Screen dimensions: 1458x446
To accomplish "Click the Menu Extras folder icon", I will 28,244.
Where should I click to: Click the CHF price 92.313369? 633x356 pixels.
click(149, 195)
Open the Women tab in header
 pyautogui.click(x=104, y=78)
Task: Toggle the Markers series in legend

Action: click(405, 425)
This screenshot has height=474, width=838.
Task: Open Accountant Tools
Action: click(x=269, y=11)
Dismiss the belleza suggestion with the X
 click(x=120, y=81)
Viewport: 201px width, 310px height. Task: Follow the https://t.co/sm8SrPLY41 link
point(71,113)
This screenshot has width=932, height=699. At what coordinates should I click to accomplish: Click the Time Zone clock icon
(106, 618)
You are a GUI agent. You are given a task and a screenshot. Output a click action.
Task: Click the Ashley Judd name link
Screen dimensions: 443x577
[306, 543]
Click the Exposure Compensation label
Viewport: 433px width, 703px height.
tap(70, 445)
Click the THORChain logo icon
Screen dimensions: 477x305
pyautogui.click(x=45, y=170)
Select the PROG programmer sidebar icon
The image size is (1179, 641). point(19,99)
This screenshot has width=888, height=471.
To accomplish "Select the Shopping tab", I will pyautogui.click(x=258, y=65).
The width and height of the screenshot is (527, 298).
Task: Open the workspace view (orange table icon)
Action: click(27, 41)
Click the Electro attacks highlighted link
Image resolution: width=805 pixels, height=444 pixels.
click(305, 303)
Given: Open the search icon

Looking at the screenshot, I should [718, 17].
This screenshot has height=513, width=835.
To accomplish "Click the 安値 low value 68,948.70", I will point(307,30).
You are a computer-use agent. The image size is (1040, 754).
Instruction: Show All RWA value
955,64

TO DO ▸ Take the line that holds "Task: Click the Ashley Judd name link" as the first line and the last line of the data as the final one. Retype everything between, both included, exactly.

FINISHED TASK ▸
Task: Click the Ashley Judd name link
Screen dimensions: 443x577
[306, 543]
Click the Exposure Compensation label
Viewport: 433px width, 703px height.
tap(70, 445)
Click the THORChain logo icon
Screen dimensions: 477x305
pyautogui.click(x=45, y=170)
Select the PROG programmer sidebar icon
The image size is (1179, 641). point(19,99)
This screenshot has width=888, height=471.
To accomplish "Select the Shopping tab", I will pyautogui.click(x=258, y=65).
The width and height of the screenshot is (527, 298).
Task: Open the workspace view (orange table icon)
Action: click(27, 41)
Click the Electro attacks highlighted link
Image resolution: width=805 pixels, height=444 pixels.
click(305, 303)
Given: Open the search icon

Looking at the screenshot, I should [718, 17].
This screenshot has height=513, width=835.
To accomplish "Click the 安値 low value 68,948.70", I will point(307,30).
You are a computer-use agent. The image size is (1040, 754).
Instruction: Show All RWA value
955,64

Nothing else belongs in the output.